Résumé des épisodes précédents :

 

Isabelle, fille aînée de viticulteurs du Bas Languedoc, Arthur et Marguerite Garrigues, par son mariage avec Miguel de Almanzar, est entrée dans une riche famille espagnole de la région de Valencia.

L’unique propriétaire des lieux, Luciana Ferrero, a dû se résigner, en épousant son voisin Juan de Almanzar, simple maraîcher et cela, faute de soupirant. Ce dernier intéressé par l’« affaire » proposée par son futur beau-père, Luis Ferrero, partage désormais la vie de Luciana et se retrouve à la tête de l’orangeraie sans en être le propriétaire. Il a rempli son contrat : un enfant est né de cette union. C’est Miguel, l’enfant chéri de Luciana.
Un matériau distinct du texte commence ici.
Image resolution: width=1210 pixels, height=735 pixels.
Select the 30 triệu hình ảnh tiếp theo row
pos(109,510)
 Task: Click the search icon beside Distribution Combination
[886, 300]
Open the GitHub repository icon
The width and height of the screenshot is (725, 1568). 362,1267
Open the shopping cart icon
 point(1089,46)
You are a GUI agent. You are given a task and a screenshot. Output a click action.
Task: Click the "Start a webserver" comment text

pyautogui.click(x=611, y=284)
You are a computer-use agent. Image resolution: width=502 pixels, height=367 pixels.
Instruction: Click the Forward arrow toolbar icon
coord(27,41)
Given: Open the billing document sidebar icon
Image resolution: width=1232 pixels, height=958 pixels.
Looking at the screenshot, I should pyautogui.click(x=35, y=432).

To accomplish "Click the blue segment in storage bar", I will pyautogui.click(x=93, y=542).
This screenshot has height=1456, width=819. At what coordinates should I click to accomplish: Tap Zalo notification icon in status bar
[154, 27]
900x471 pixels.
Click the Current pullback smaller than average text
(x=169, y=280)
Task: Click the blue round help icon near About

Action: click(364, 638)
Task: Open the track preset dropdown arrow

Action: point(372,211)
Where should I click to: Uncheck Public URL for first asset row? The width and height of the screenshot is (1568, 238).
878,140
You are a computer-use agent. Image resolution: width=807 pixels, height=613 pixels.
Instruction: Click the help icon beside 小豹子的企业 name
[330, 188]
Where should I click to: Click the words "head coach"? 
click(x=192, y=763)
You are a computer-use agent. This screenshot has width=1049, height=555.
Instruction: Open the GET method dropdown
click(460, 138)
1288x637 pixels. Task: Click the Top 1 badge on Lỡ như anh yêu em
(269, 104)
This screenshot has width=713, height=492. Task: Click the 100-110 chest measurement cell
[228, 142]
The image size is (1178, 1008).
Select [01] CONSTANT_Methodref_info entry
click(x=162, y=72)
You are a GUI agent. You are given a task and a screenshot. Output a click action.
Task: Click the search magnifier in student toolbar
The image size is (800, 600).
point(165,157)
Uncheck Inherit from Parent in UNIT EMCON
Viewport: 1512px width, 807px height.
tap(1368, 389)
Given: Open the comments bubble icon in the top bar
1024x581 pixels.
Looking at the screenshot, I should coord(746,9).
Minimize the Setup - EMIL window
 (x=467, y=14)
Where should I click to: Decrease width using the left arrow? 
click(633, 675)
Conservatrice et fanatiquement religieuse, elle exige de ses ouvriers agricoles, leur présence à la messe du dimanche, dans la petite chapelle du domaine.

Mais, une rivale amenée par son fils va savoir trouver sa place dans la vaste demeure et lui faire de l’ombre. Ainsi, Isabelle, devenue Isabella, provoque quelques bouleversements à l’ordre établi avec la complicité de Miguel, son mari. Trois enfants sont nés de cette union : Juan, né en 1879, Maria-Isabella, née en 1883 et, enfin, Alfonso, né en 1893.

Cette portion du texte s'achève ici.